After the Civil War, artists from the United States flocked to Europe. They enrolled in art classes, studied the old masters, and showed their works at prestigious exhibitions.

Many became accomplished in traditional styles, learning to paint carefully drawn scenes of events from history or the Bible. But increasingly American painters were drawn to Impressionism, which rejected high-minded subjects and finely finished surfaces in favor of scenes drawn from modern life, painted with loose and very visible brushwork.

Some—like Mary Cassatt—remained in France. Cassatt was an innovator in the Impressionist movement and the only American invited to exhibit her work with the French group. But most of her compatriots came home, setting out to reconcile their European training with the idea that the United States should have a distinct national style. In 1887, a writer for The Art Amateur reported that several young Boston painters, including John Leslie Breck, Louis Ritter, Willard Metcalf, Theodore Wendel, and Theodore Robinson, had gathered in Giverny, home to Claude Monet: “They have got the blue-green color of Monet’s Impressionism and ‘got it bad.’” [1] Upon their return, these American artists applied the new French vocabulary to distinctly national subjects—New England landscapes, Niagara Falls, the American West—painting sketchy, light-filled, atmospheric landscapes and casual images of the contemporary world.

By the end of the century, they had created an identifiably American Impressionism, combining the style’s informality with the solidity of traditional figure drawing. Impressionism had initially been controversial in France, but in America its practitioners played prominent roles within the artistic establishment. Several of them became influential teachers, guaranteeing Impressionism a long afterlife. Edmund Charles Tarbell and Frank Weston Benson both taught at the School of the Museum of Fine Arts, Boston, where they reconciled the loose, “painterly” effects of Impressionist landscapes with more conservative approaches to figure painting. As painter William Merritt Chase explained: “A new type has appeared, the offspring, as we know, of European stock, but which no longer resembles it.” [2]
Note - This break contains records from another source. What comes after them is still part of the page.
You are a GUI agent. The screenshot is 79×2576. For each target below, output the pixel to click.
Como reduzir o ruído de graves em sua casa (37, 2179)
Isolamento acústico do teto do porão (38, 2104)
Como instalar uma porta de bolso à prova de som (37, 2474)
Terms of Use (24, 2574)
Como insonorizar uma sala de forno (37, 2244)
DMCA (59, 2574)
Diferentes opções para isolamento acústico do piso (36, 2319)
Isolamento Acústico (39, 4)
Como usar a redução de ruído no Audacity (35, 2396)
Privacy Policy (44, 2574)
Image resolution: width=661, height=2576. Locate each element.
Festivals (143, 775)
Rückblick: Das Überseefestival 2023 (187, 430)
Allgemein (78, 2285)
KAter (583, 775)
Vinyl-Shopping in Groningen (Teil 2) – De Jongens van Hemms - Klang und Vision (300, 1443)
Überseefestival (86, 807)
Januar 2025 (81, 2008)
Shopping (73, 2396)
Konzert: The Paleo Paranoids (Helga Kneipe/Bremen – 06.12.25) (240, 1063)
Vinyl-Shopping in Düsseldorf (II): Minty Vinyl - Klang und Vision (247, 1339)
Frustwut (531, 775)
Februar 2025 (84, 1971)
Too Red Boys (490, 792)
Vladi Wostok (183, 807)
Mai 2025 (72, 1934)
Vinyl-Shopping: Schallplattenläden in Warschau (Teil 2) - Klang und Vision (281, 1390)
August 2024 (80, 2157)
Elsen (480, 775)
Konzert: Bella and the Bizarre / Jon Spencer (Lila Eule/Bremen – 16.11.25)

After the turn of the twentieth century, Tarbell and Benson brought impressionism indoors, studying the effects of light in carefully controlled interiors. Their influential work, characterized as “the Boston School,” was much admired for its dedication to beauty and craftsmanship, aesthetic qualities that many observers felt were under threat by the new approaches to painting that were being explored by modernist artists of the next generation.

 

Erica E. Hirshler, Croll Senior Curator of Paintings

 

Notes

1. Greta, “Boston Art and Artists,” Art Amateur, October 1887, 93.

2. William M. Chase, “The Import of Art: An Interview with Walter Pach,” The Outlook95 (June 25, 1910): 442.